Unbelievably Good Indie Movies Shot on a Tiny Budget

November 19, 2014

Any indie filmmaker glancing down a list of cinema screenings at any given point would be forgiven if they felt dismayed. It’s increasingly rare to see mainstream movies that don’t have a staggeringly high budget – in fact, even when adjusted for inflation, nearly all of the most expensive movies ever made were released in the last 5-10 years.

But don’t be disheartened. Not every success in cinematography is contingent on having a budget greater than the GDPs of entire nations, and nor does having to work on a shoestring budget render your MFA degree in filmmaking null and void. If anything, it just means you have to focus harder on what really matters in filmmaking: using innovation to get around obstacles.

And plenty of filmmakers before you have done just that. In the spirit of standing on the shoulders of giants, here we present:

7 Best Indie Movies Shot on a Small Budget

For the purposes of reference, we’ve also listed how much the movie went on to make at the box office (but at the same time recognize that the commercial response is no way indicative of the movie’s quality.)

The Castle (1997)

Budget: $650,000
Box Office Gross: $8.97 million

Taking just five weeks to create – from conception to final cut – by a small Australian team, The Castle is one of the most endearingly brilliant (and utterly eccentric) comedy features ever shot on a low budget. Although it’s looking a little dated from an aesthetic standpoint, it’s take on working class life in Australia is still relevant today and the comedy transcends all borders. Bonus points for being Eric Bana’s first ever movie appearance.

Garden State (2004)

Budget: $2.5 million
Box Office Gross: $35.8 millions

Featuring a remarkably famous cast (Zach Braff, Natalie Portman and Ian Holm to name a few), Garden State looks like it should have had a budget ten times what it actually did. It also could have ended up as a saccharine, self-indulgent vanity project given that the semi-autobiographical plot covers Zach Braff’s ‘woe-is-me’ days as a table waiter, but instead the finished result is a poignant, sweet and heartfelt journey filled with very likeable performances.

Open Water (2003)

Budget: $130,000
Box Office Gross: $55 million

Although Open Water is one of the more polarizing movies in this list, it’s worth a mention regardless due to the incredible innovation husband and wife team Chris Kentis and his wife Laura Lau had to bring to the table to create it. Faced with a minuscule budget, the technical challenges of shooting in real open waters and the insistence on using live sharks displaying realistic behaviors (which greatly benefits the film), Open Water is a triumph.
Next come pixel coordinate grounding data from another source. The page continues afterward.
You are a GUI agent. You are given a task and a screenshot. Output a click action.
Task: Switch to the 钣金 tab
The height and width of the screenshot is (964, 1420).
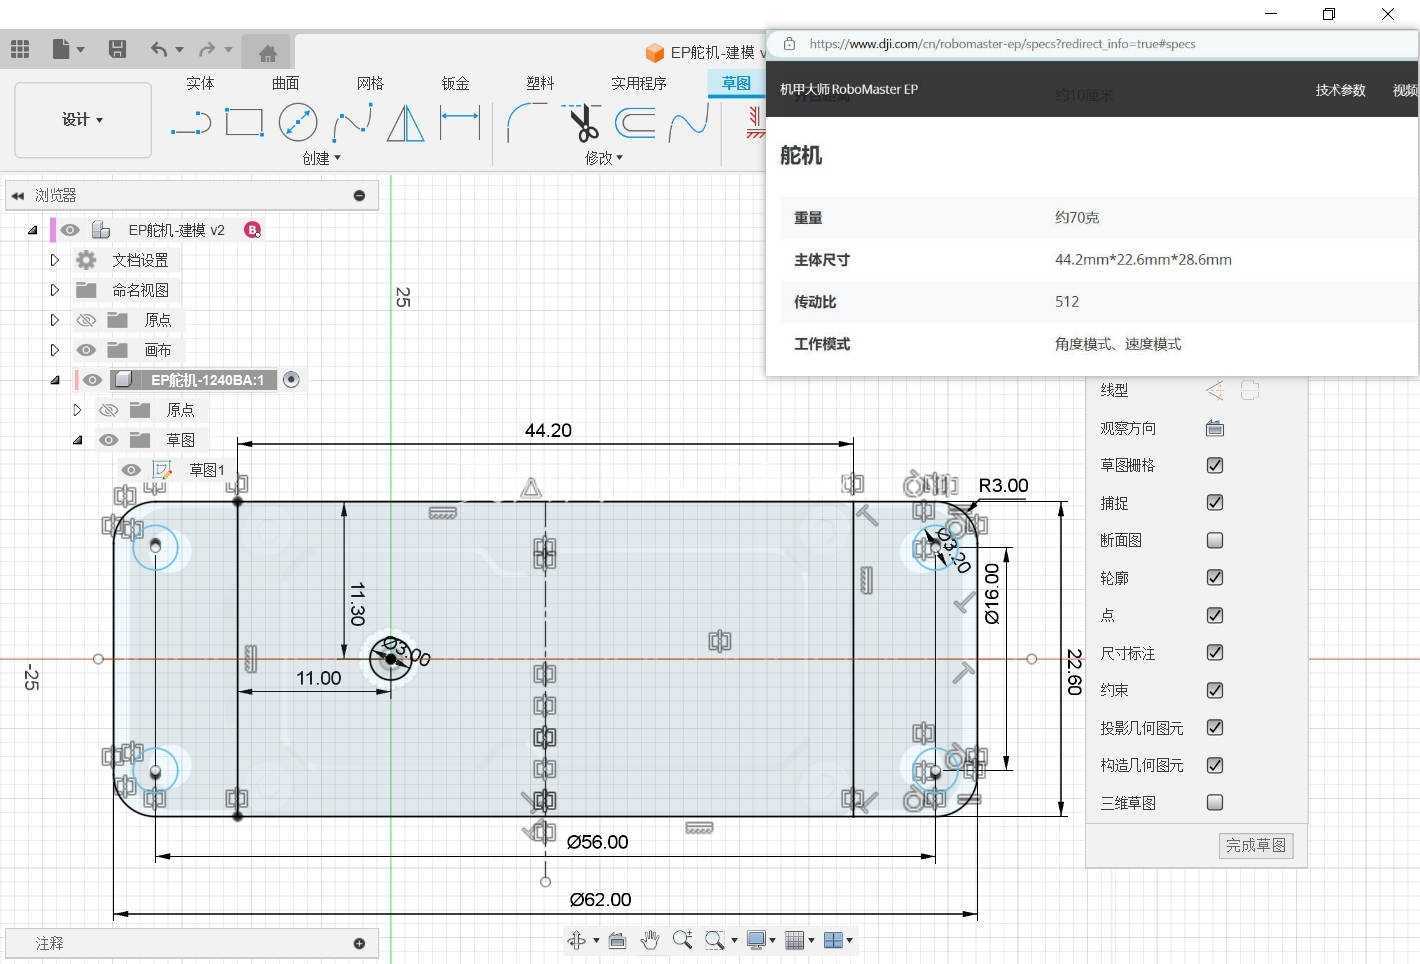click(456, 83)
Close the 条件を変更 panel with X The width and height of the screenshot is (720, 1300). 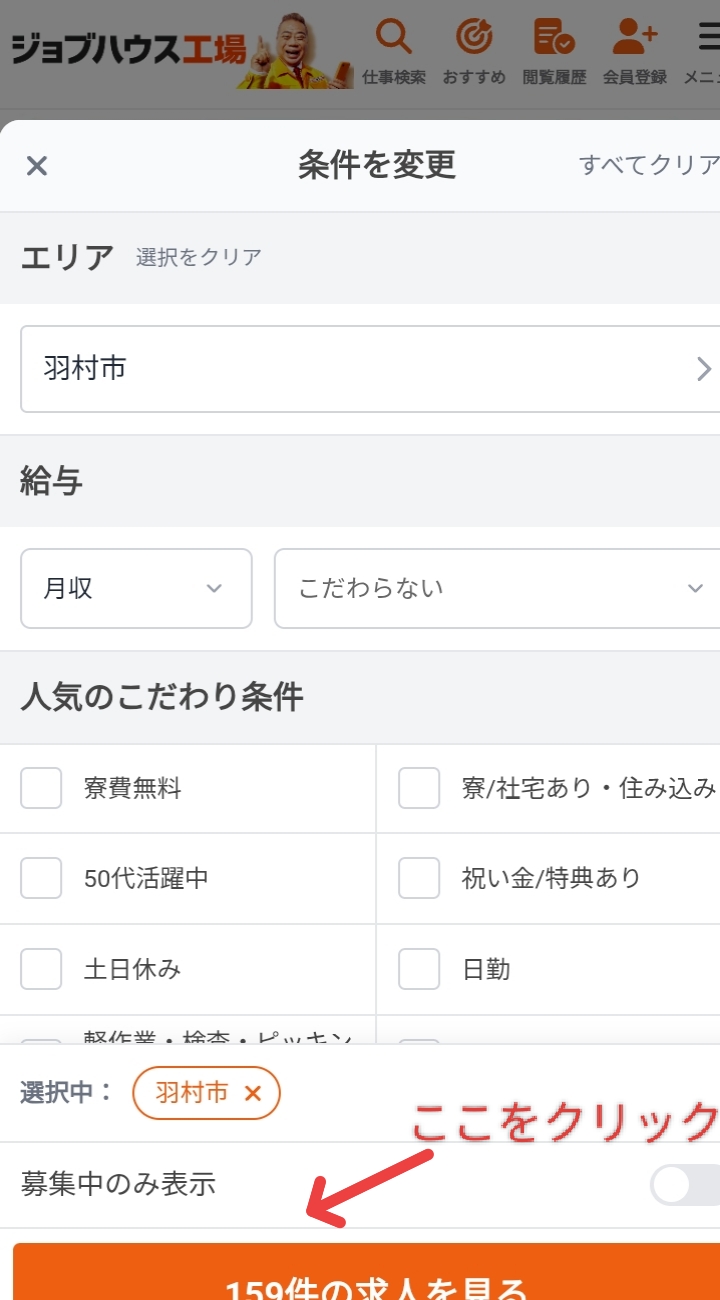pyautogui.click(x=37, y=166)
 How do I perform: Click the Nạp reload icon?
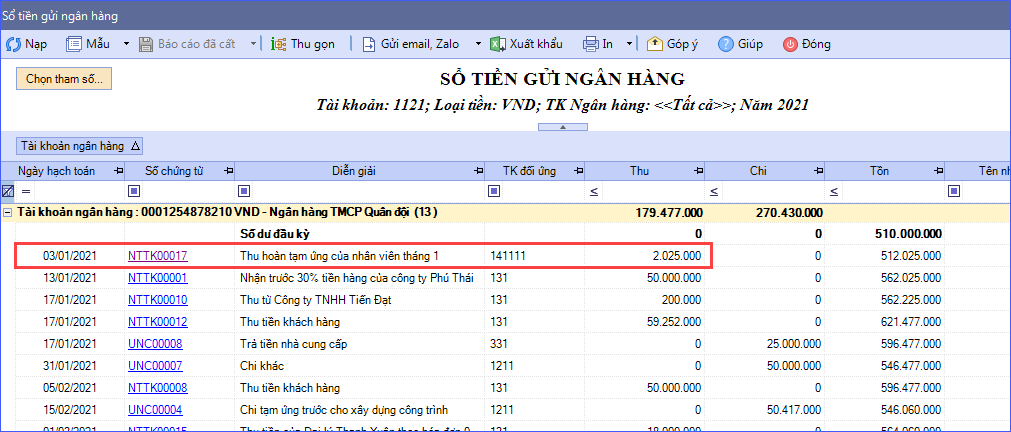click(x=14, y=44)
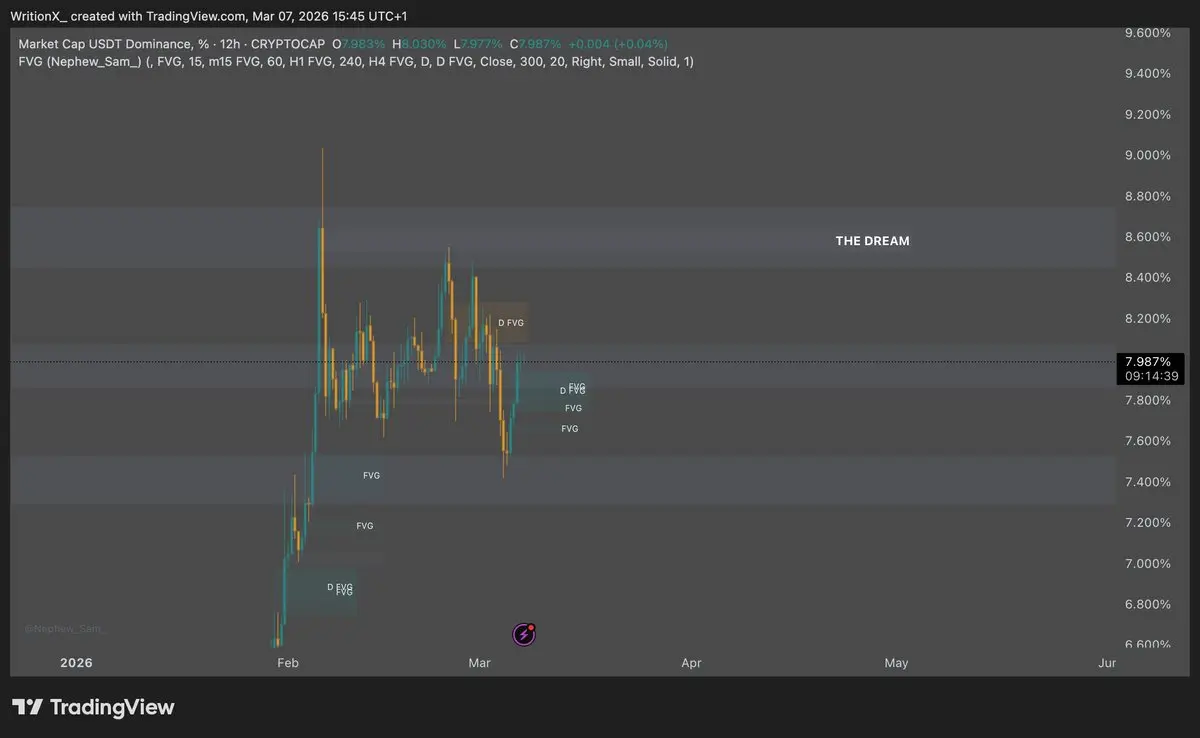This screenshot has height=738, width=1200.
Task: Click the 2026 year label on the time axis
Action: [x=77, y=663]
It did get picked up by Lion’s Gate in the end, hence the huge disparity between budget at eventual takings, but only after the indie scuba diving filmmakers had done all the work.

Moon (2009)

Budget: $5 million
Box Office Gross: $9.7 million

Although a budget of $5 million might sound like a lot, it really isn’t when you consider the scope of the production: a feature film set on a fully-realized lunar landscape, complete with a gigantic moon base and gigantic terraforming vehicles.

The movie was every bit as mesmerizing and engaging as the trailer made it out to be, primarily driven by superb performances by both Sam Rockwell and Kevin Spacey.

Pi (1998)

Budget: $60,000
Box Office Gross: $3.2 million

Displaying all of the hallmarks of an Aronofsky movie, Pi is a carefully crafted psychological thriller which combined an all-in performance from Sean Gullette with clinically perfect cinematography. It also happens to be deeply unsettling, and serves as an amazing example of what can be achieved with such a modest budget.

Dead Man’s Shoes (2004)

Budget: $1.1 million
Box Office Gross: $158,000

Despite not even coming close to making back its small budget, Dead Man’s Shoes is a cult classic that has been listed as one of the finest British independent movies of all time by numerous publications (including Empire, Time Out and Total Film). Primarily a story of revenge set in a rural English community, it’s a movie that will keep you on the edge of your seat as the devastation plays out and features countless lines of incredible dialogue along the way.

Primer (2004)

Budget: $7000
Box Office Gross: $424,760

The lowest budget of any film to win the Sundance’s Grand Jury Prize – and possibly the least costly movie to gain such a level of cult acclaim – Primer is a science fiction movie that is as bold in its premise as it is mind-blowing in its execution. Although not an easy watch by any means thanks to its heavy technical dialogue and experimental nature, it’s a good testament to how low-budget doesn’t need to mean low quality, with Roger Ebert stating “the movie never looks cheap, because every shot looks as it must look.”